In recent years, adaptive optics (AO) techniques have been widely applied in optical microscopy [18]. In an approach known as remote focusing, fast 3D imaging of thick samples can be achieved by dynamically adjusting the focal plane without physically moving the objective lens or sample [1923]. This process can be executed at rates of a few kilohertz using a DM or other variable optical elements [19,24,25], avoiding the need for physical movement of the sample or objective. In SMLM, this method has demonstrated the capacity to record volumetric data of whole cells up to 10 μm while maintaining axial sample stabilization using a standard widefield microscope equipped with a DM [20]. However, system aberrations often arise when applying the defocus term to the vibrational device [22,26]. Additionally, the inhomogeneous refractive indices of biological tissues can lead to the blurring and distortion of single-molecule emission patterns [11,27]. All these issues can give rise to imaging artifacts and compromise the achievable resolution of SMLM. Hence, accurate correction and modeling of these aberrations are key to acquire high-accuracy super-resolution images across the entire volume.

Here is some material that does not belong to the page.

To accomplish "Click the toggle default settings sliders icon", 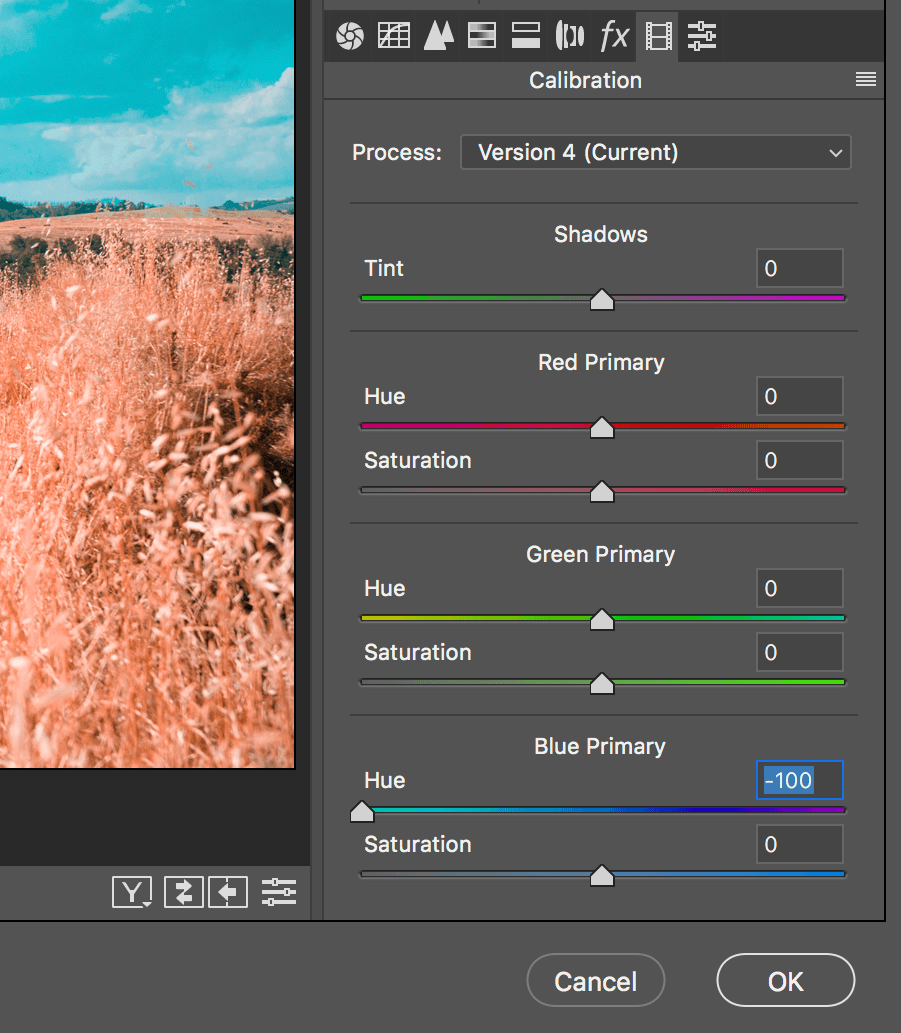I will pyautogui.click(x=278, y=892).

Here, we employed a DM to engineer PSFs with optimal 3D localization precision with different DOFs (DMO PSF). Furthermore, the DM was used to fast remote focus to longitudinally record axial stacks of whole cells across an extended range with high accuracy, without the need to physically move the sample. Crucially, we accurately calibrated and corrected system aberrations introduced during refocusing at different imaging planes. Finally, we used in situ single-molecules to estimate the aberrations at each focal plane through global fitting of the pupil function. The globally fitted aberrations were then fed to the DM for sample-induced aberrations correction. In both silicone oil and oil objectives, we achieved consistent high-resolution 3D reconstructions at different depths and obtained a nearly uniform lateral Fourier ring correlation (FRC) [28] resolution (38  nm for silicone oil objective and 35  nm for oil objective).

2. RESULTS

2.1 A. Remote Focusing Principle and Optical Setup

As shown in Fig. 1(a), we modified a standard 3D SMLM system by incorporating AO components (for details see Fig. 8 in Appendix B). Remote focusing based on AO is enabled by a DM, which is positioned in conjugate with the objective pupil plane. The DM has emerged as the most prevalent phase modulator for fluorescence detection due to its minimal photon loss and rapid wavefront control capabilities. In this design, the DM serves three purposes: PSF engineering, aberration correction, and focal position shifting for different imaging depths. For precise wavefront control, we meticulously calibrated the experimental DM influence function of each actuator using a Twyman–Green interferometer, which measures the surface deformation of the DM [17,29].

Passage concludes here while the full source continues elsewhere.